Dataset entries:
=== Begin Enclosure ===

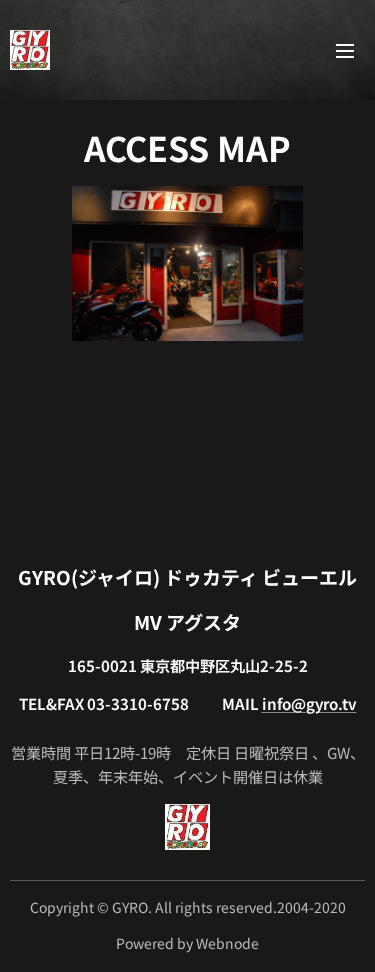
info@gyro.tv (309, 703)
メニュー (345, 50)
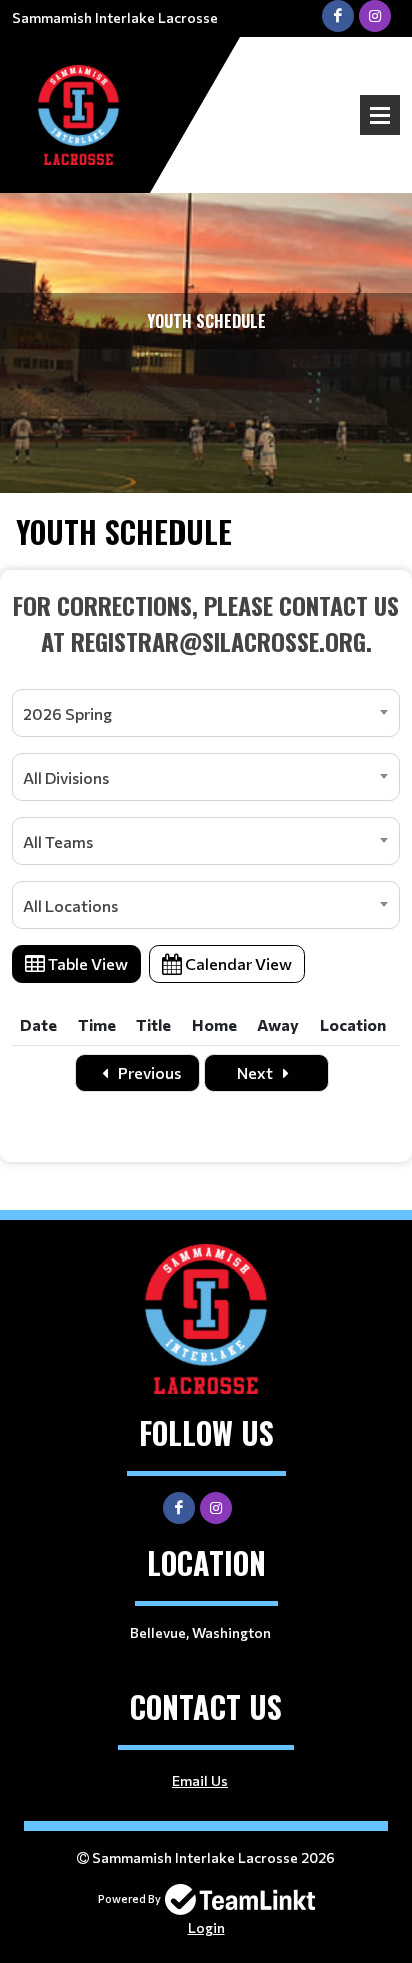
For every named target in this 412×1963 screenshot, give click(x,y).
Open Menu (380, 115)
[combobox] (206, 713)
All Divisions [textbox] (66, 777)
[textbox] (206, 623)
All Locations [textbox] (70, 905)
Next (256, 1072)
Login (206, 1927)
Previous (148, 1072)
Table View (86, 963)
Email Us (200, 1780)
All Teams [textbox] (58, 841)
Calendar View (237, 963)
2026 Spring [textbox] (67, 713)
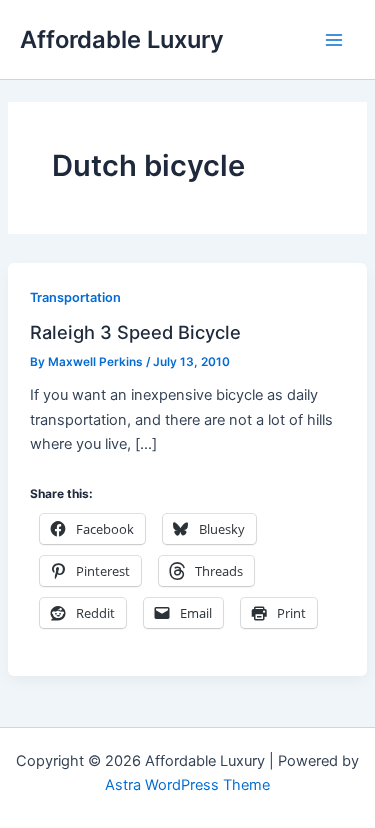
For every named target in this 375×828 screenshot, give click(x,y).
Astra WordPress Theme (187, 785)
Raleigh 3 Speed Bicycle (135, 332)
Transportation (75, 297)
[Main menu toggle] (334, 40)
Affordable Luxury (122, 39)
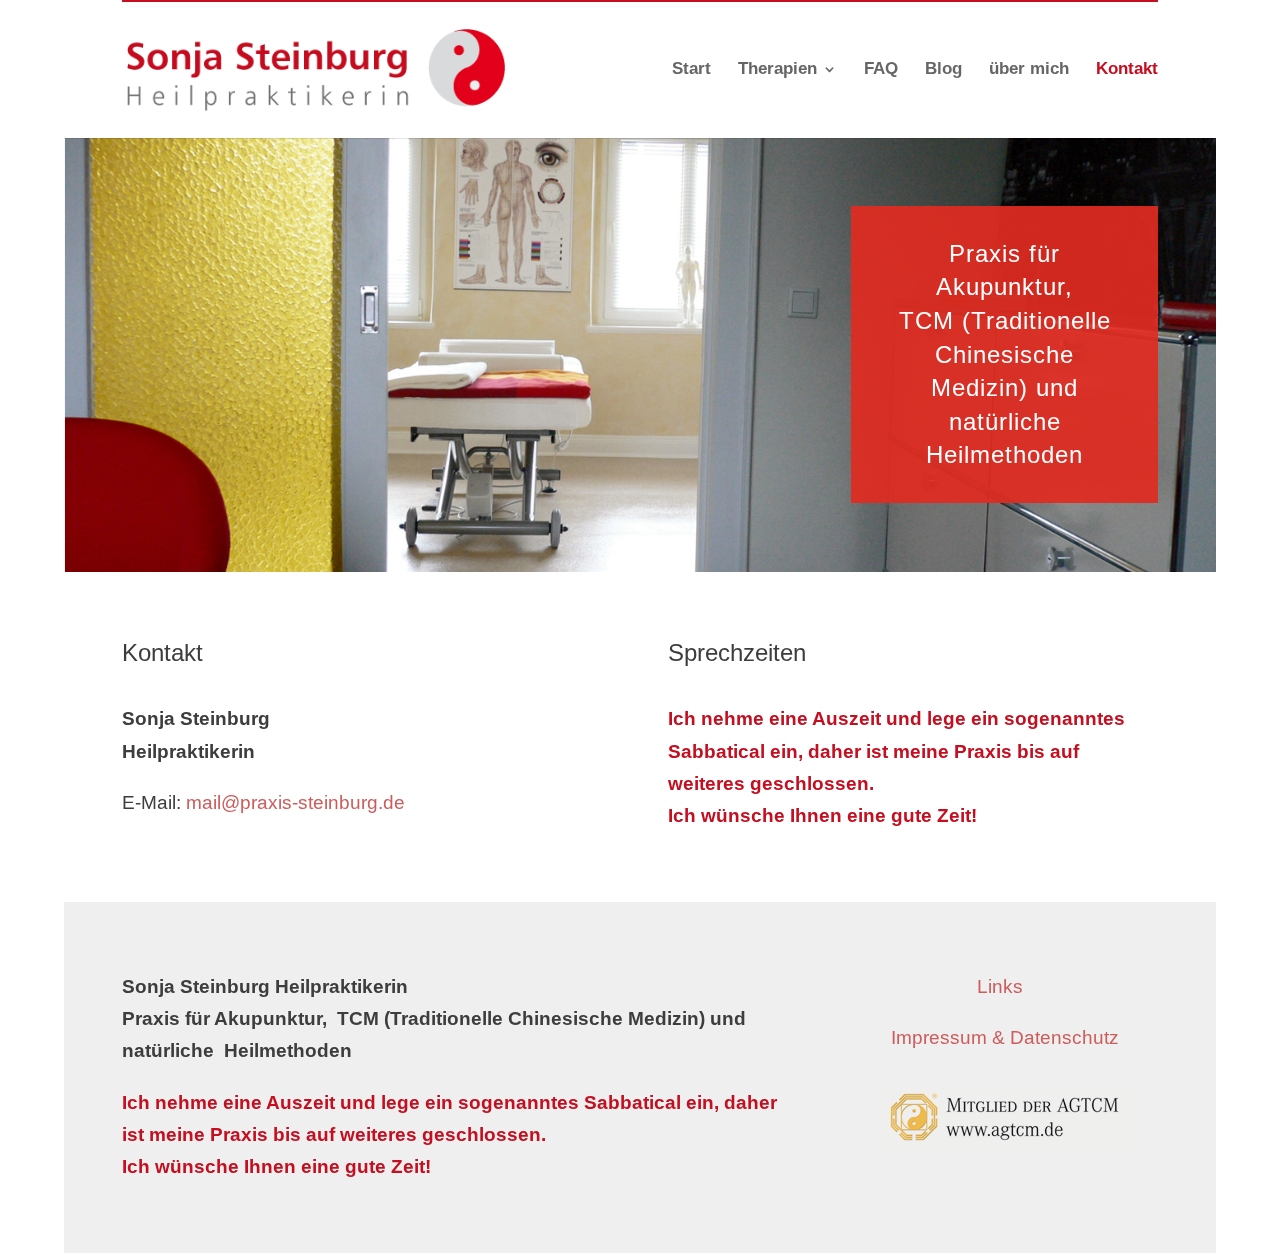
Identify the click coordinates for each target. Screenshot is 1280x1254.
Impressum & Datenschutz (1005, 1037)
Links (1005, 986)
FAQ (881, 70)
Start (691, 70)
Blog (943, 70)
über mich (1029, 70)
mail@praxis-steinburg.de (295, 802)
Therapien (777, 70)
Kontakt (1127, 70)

=== End Enclosure ===

Your task |
The answer must be one number: how many lines in the records above contain "click".

Output of the task |
3